** Task directions **
From the Florence Choe biography, please say what degree Choe earned at San Diego State University and in which year.

** Passage **
- Florence B. Choe navy biography portrait
- Born: Florence Bacong November 26, 1973 Naval Medical Center San Diego
- Died: March 27, 2009 (aged 35) Camp Shaheen, Mazar-i-Sharif, Afghanistan
- Cause of death: Killed in action
- Burial place: Fort Rosecrans National Cemetery, San Diego, California 32°41′11″N 117°14′42″W﻿ / ﻿32.68651°N 117.24513°W
- Education: University of California, San Diego San Diego State University
- Spouse: Chong "Jay" Choe
- Children: 1
- Military career
- Branch: United States Navy
- Service years: 2001-2009
- Rank: Lieutenant (O-3)
- Nickname: Flo
- Unit: Combined Security Transition Command – Afghanistan
- Awards: Bronze Star Medal, Purple Heart Medal, Navy and Marine Corps Commendation Medal

= Florence Choe =

Florence Choe, (born Florence Bacong, 26 November 1973 - 27 March 2009) was an American naval officer who was killed in action at Camp Shaheen during a green on blue attack. Choe, a Filipino American was born in San Diego, followed her father in serving in the United States Navy after the September 11th Attacks, and died while deployed to Afghanistan.

==Early life==
Choe was born to parents from the Philippines, with her dad being a United States Navy cook. (Note: Choe's parents were Rufino and Francisca Bacong. Rufino was a career sailor.) Choe was born at Naval Medical Center San Diego. Choe went to elementary school in Spring Valley; then graduated from Monte Vista High School. Choe earned an associate's degree at Cuyamaca Community College in 1994. She went on to earn a bachelor's degree from University of California, San Diego in 1997, and a master's degree in public health from San Diego State University in 2001.

** Data for review **

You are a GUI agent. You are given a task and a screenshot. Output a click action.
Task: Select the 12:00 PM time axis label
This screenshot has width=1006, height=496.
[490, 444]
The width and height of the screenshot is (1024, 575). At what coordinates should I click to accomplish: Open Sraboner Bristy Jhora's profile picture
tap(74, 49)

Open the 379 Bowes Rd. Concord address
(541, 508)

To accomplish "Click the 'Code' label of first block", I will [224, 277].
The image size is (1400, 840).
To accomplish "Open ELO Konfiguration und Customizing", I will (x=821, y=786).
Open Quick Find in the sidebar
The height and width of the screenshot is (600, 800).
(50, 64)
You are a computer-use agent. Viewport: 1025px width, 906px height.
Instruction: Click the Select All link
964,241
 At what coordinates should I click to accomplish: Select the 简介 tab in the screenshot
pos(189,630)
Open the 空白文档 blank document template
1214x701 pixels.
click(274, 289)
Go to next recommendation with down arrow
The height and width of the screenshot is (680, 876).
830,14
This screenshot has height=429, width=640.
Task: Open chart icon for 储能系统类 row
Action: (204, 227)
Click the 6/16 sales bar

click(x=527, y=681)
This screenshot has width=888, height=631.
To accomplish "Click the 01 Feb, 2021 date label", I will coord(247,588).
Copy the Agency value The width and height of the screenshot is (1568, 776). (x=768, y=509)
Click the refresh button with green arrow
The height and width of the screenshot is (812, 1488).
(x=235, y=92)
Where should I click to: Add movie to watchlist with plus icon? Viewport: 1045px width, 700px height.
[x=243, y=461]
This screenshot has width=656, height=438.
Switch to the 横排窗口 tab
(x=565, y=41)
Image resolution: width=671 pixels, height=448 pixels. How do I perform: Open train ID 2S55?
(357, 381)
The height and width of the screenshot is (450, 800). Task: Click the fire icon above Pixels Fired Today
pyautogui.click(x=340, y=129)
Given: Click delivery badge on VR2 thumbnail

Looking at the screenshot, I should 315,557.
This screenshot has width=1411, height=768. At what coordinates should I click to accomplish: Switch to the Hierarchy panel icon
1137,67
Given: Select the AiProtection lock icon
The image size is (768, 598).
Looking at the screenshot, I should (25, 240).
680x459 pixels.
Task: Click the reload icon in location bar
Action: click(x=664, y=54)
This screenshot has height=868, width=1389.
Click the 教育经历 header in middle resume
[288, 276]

** Result for this exercise **
A master's degree in public health, in 2001.